Comparison of the Molecular Organisation of a Desmosome with a Flagellum Attachment Zone (FAZ). (A) Desmosomes are found in multicellular organisms and are large structures that connect together the cytoskeleton of two cells through two plasma membranes; hence, they can be considered analogous to the FAZ. The desmosome model was adapted from and shows the key protein components. The cadherins desmocollin and desmoglein constitute the extracellular core of the desmosome and connect the two halves of the desmosome together. The cadherins are connected into the cytoplasmic plaque by various proteins including plakophilin, plakoglobin, and desmoplakin that in turn bind to the intermediate filaments. (B) Potential interactions and localisations of a selected group of FAZ proteins are shown. Interactions with experimental evidence are shown with a solid line with other possible interactions shown with a dotted line and question mark. Calcium ions are included in the model, as Vickerman noted that Trypanosoma brucei harvested from an animal and then grown in blood containing citrate (a calcium chelator) had detached flagella . This is a highly speculative model; however, it will provide a framework on which to integrate new insights into FAZ protein function and helps to highlight the paucity of knowledge about the FAZ compared with the desmosome.

Figure 4

The Flagellum Attachment Zone (FAZ) Assembly ‘Pull’ Model. (A) A simplified schematic of the Trypanosoma brucei cell cycle.

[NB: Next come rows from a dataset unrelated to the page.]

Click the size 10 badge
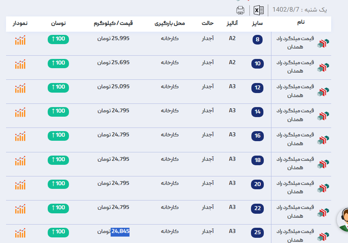Screen dimensions: 348x243 point(257,63)
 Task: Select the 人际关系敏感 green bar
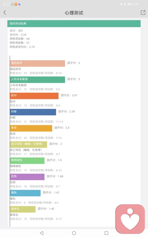[37, 80]
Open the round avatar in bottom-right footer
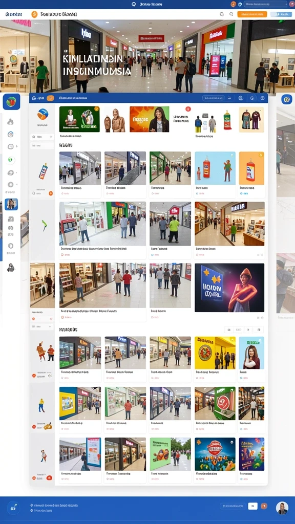The height and width of the screenshot is (524, 295). click(x=282, y=508)
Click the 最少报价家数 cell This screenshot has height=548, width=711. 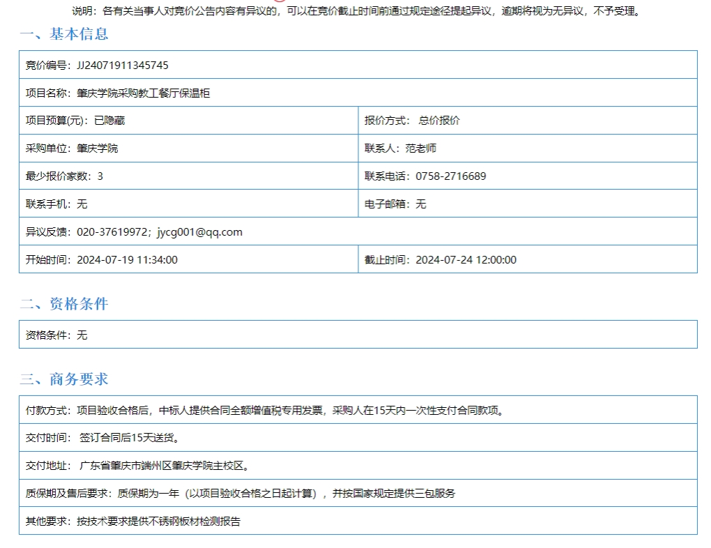(64, 176)
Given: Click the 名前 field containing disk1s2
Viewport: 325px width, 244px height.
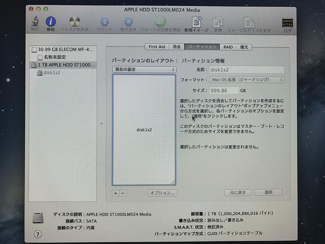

The cell begins to assemble a new flagellum and FAZ (highlighted in red) alongside the old one, followed by kinetoplast division (2). The new flagellum continues to extend alongside the old flagellum until the ‘stop point’ is reached after which the new flagellum does not extend along the old flagellum any further (3). After the stop point is reached the two kinetoplasts separate further, followed by mitosis (4) and finally cytokinesis (5). (B) The FAZ assembly ‘push’ model with the assembling FAZ pushing out the assembled FAZ as the flagellum elongates. FAZ proteins are transported to the proximal site of assembly; however, the exact mechanisms that target these components remain to be elucidated. (C) The FAZ assembly ‘pull’ model with a putative protein complex in the flagellum ‘pulling’ out the assembling FAZ.